Application of HepG2/C3A liver spheroids as a model system for genotoxicity studies

• Published in: Toxicology letters Vol. 345; pp. 34 - 45
• Main Authors: Coltman, Nicholas J., Coke, Brandon A., Chatzi, Kyriaki, Shepherd, Emma L., Lalor, Patricia F., Schulz-Utermoehl, Timothy, Hodges, Nikolas J.
• Format: Journal Article
• Language: English
• Published: Netherlands Elsevier B.V 01.07.2021
• Subjects: 3D culture; 4-Nitroquinoline-1-oxide - metabolism; 4-Nitroquinoline-1-oxide - toxicity; Activation, Metabolic; Animal Testing Alternatives; Anthracenes - metabolism; Anthracenes - toxicity; Benzo(a)pyrene - metabolism; Benzo(a)pyrene - toxicity; Comet Assay; DNA Damage; Gene Expression Regulation, Enzymologic; Genotoxicity; Hep G2 Cells; Hepatocytes - drug effects; Hepatocytes - enzymology; Hepatocytes - pathology; HepG2; Histones - metabolism; Humans; Imidazoles - metabolism; Imidazoles - toxicity; In vitro; Liver - drug effects; Liver - enzymology; Liver - pathology; Phosphorylation; Spheroids, Cellular; Time Factors; HepG2; 3D culture; In vitro; Genotoxicity
• ISSN: 0378-4274; 1879-3169
• DOI: 10.1016/j.toxlet.2021.04.004

[Display omitted] •HepG2 liver spheroids as a liver like in vitro model for genotoxicity assessment.•Potential applications in early stage drug development.•Spheroid models will help to contribute to number of animals used in scientific research in the future. HepG2 cells continue to be a valuable tool in early drug discovery and pharmaceutical development.

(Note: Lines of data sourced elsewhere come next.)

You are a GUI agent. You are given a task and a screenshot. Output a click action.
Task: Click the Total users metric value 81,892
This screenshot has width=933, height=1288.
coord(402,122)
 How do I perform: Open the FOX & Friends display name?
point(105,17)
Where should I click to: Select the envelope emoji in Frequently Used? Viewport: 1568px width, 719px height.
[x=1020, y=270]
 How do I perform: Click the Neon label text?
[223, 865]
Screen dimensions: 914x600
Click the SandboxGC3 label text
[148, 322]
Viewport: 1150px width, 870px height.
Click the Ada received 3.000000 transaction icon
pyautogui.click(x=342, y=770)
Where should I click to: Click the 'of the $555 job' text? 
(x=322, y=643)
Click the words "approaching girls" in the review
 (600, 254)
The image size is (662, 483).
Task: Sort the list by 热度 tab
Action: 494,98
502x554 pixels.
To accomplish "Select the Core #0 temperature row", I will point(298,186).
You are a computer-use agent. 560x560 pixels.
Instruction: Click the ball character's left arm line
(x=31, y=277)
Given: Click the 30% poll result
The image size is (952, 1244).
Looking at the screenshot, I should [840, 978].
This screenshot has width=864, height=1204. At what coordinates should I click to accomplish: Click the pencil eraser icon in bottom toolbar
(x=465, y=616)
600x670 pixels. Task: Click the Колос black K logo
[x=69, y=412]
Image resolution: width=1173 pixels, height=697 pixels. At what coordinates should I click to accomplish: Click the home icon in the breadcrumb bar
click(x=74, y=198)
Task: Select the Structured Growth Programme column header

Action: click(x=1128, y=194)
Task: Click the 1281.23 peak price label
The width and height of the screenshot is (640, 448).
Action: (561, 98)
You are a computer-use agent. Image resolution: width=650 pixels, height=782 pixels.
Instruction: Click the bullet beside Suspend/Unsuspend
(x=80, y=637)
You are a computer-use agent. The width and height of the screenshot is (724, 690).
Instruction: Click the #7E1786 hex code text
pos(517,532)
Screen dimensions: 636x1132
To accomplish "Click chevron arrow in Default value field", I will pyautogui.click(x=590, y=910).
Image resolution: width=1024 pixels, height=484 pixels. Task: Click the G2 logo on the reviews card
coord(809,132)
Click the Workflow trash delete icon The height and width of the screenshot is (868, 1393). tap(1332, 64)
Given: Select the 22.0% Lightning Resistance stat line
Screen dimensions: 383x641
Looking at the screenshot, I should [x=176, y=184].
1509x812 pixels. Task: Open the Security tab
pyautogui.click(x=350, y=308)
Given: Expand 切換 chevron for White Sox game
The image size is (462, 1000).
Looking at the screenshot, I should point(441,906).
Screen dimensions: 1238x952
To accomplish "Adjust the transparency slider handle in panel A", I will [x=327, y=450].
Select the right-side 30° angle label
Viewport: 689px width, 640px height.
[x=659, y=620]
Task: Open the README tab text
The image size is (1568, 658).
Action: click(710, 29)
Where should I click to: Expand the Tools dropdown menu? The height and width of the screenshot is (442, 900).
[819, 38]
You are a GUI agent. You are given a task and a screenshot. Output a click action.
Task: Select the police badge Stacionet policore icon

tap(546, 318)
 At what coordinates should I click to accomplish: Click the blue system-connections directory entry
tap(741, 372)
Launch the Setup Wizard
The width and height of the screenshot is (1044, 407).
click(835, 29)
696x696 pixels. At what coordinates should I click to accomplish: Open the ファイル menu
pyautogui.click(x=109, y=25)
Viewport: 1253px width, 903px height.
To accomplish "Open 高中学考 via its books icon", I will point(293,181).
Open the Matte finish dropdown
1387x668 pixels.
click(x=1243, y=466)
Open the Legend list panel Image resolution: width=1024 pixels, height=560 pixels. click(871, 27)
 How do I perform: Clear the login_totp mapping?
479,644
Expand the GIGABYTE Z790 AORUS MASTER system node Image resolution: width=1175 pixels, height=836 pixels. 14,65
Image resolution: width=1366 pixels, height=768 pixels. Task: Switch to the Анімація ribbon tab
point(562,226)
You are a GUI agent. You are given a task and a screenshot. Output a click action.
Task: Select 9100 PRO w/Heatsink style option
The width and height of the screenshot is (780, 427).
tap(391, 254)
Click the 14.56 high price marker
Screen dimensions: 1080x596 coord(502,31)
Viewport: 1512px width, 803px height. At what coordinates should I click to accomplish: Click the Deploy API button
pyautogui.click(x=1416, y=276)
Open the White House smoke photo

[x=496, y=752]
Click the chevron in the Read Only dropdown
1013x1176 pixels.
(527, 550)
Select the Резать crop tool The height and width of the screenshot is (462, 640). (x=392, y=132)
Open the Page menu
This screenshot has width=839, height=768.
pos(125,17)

In the current study we develop a 3D in vitro liver model, using HepG2/C3A cells that is predictive of human genotoxic exposure. HepG2/C3A cells cultured for 7-days in agarose-coated microplates formed spheroids which were uniform in shape and had well defined outer perimeters and no evidence of a hypoxic core. Quantitative real-time-PCR analysis showed statistically significant transcriptional upregulation of xenobiotic metabolising genes (CYP1A1, CYP1A2, UG1A1, UGT1A3, UGT1A6, EPHX, NAT2) and genes linked to liver function (ALB, CAR) in 3D cultures. In response to three model pro-genotoxicants: benzo[a]pyrene, amino-1-methyl-6-phenylimidazo[4,5-b]pyridine (PhIP) and 2-aminoanthracene (2-AA), we observed further transcriptional upregulation of xenobiotic metabolising genes (CYP1A1, CYP1A2, NAT1/2, SULT1A2, UGT1A1, UGT1A3) compared to untreated spheroids. Consistent with this, spheroids were more sensitive than 2D monolayers to compound induced single- and double- stranded DNA-damage as assessed by the comet assay and γH2AX phosphorylation respectively. In contrast, levels of DNA-damage induced by the direct acting mutagen 4-nitroquinoline N-oxide (4NQO) was the same in spheroids and monolayers. In support of the enhanced genotoxic response in spheroids we also observed transcriptional upregulation of genes relating to DNA-damage and cellular stress response (e.g. GADD45A and CDKN1A) in spheroids. In conclusion, HepG2/C3A 3D spheroids are a sensitive model for in vitro genotoxicity assessment with potential applications in early stage drug development.